» Trecho para leitura:
+ + +

O fenômeno da hiperconectividade, que afeta adultos e crianças, tem levado a uma enxurrada de autodiagnósticos de TDAH, muitas vezes baseados em informações incorretas e oriundas das redes sociais. Em um mundo acelerado e repleto de distrações, manter a concentração para realizar tarefas e focar em uma coisa de cada vez se tornou um desafio.
O fenômeno social de hiperatividade e hiperconectividade, que afeta adultos e crianças, tem desafiado especialistas. No entanto, a epidemia de desatenção e hiperatividade nem sempre corresponde a um adoecimento neurobiológico que precisa de medicação, e muitas vezes está ligada ao nosso momento histórico ou pessoal, no qual as tecnologias ganharam centralidade.
Quem nunca se viu na seguinte situação: você pega o celular para enviar uma mensagem e, de repente, sua atenção é desviada por um vídeo ou uma notificação? E, em poucos segundos, você já não se lembra do que ia fazer?
Esse é um sintoma de Transtorno do Déficit de Atenção com Hiperatividade (TDAH)? Pode ser, mas um diagnóstico preciso requer a análise de vários outros fatores. Vale lembrar que o TDAH é um quadro neurobiológico que causa prejuízos significativos na vida do paciente.
A psiquiatra e mestre em Psiquiatria pela USP, Mara Crisóstomo Guimarães, ressalta: "São analisados nove sintomas de desatenção e nove de hiperatividade e impulsividade. Mais do que isso, avaliamos os prejuízos que esses sintomas provocam na vida do paciente — na vida acadêmica, social, familiar e em sua autoestima", reforça.
Existe uma grande procura por diagnósticos no país. Conforme estatísticas apresentadas por médicos, suspeita-se que o TDAH afeta 5% das crianças e 2,5% dos adultos, embora apenas 20% deles tenham o diagnóstico correto.

+ + +

» Itens fornecidos:
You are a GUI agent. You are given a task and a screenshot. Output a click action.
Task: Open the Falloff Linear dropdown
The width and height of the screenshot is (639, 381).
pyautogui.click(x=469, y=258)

+ + +

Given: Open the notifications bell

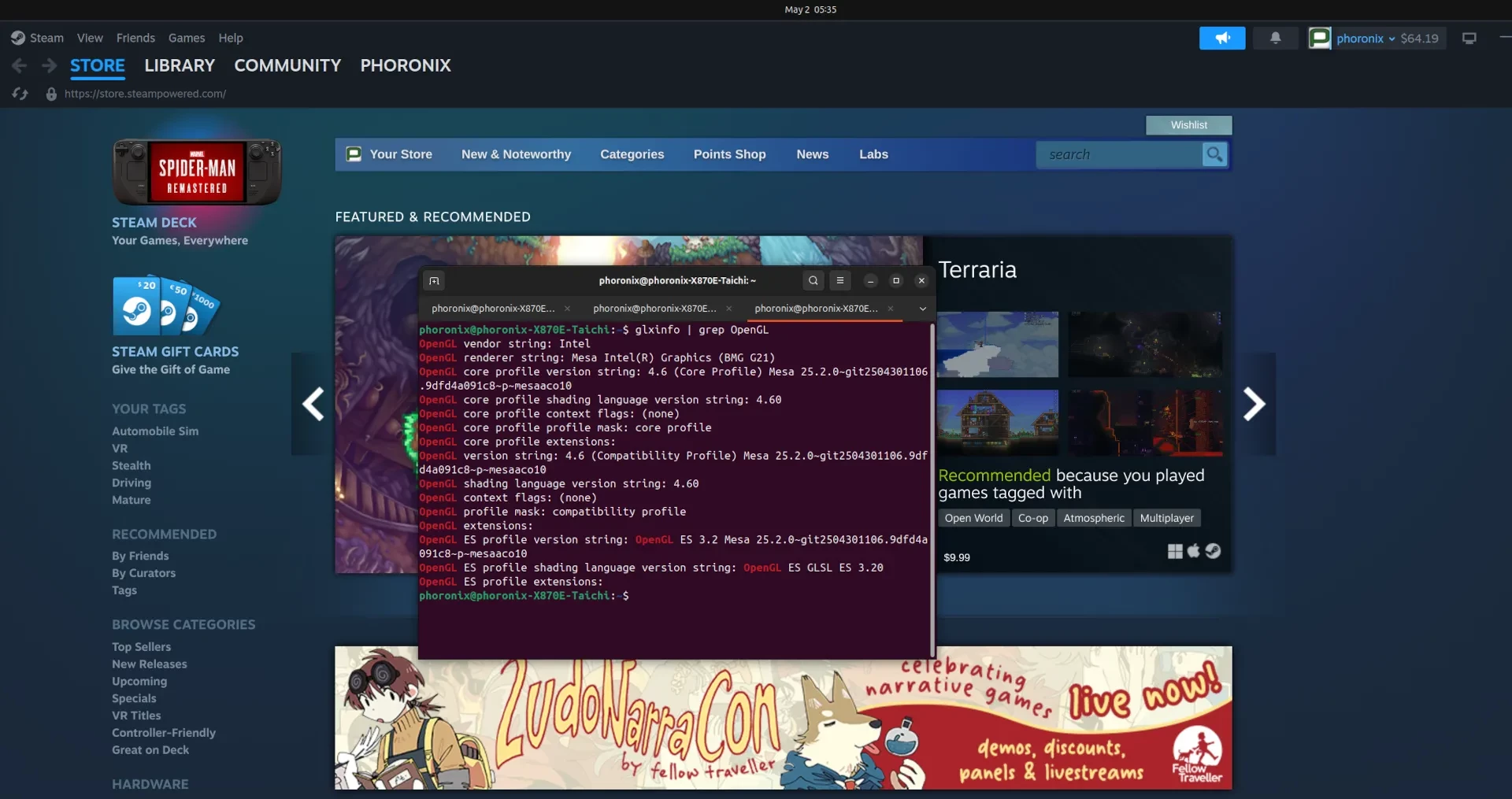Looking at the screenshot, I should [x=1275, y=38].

+ + +

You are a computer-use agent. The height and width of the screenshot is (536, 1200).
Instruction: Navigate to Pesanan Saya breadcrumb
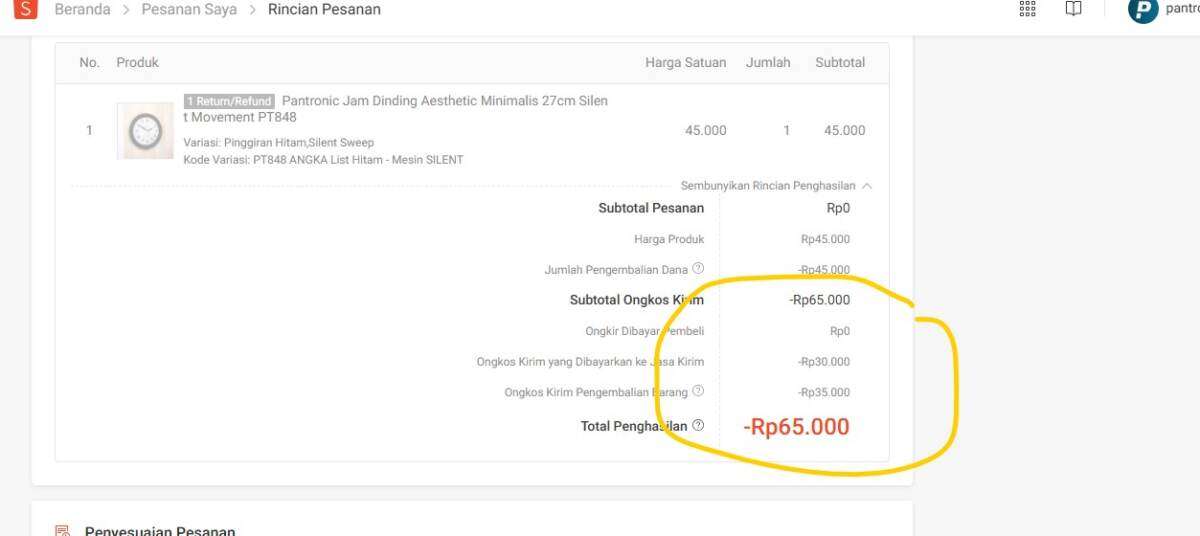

+ + +

» Tarefa: Reescreva o trecho do texto sobre TDAH que começa em "O fenômeno da" e termina em "tornou um desafio.", trocando "redes sociais" por "plataformas digitais".

» Resposta abaixo:
O fenômeno da hiperconectividade, que afeta adultos e crianças, tem levado a uma enxurrada de autodiagnósticos de TDAH, muitas vezes baseados em informações incorretas e oriundas das plataformas digitais. Em um mundo acelerado e repleto de distrações, manter a concentração para realizar tarefas e focar em uma coisa de cada vez se tornou um desafio.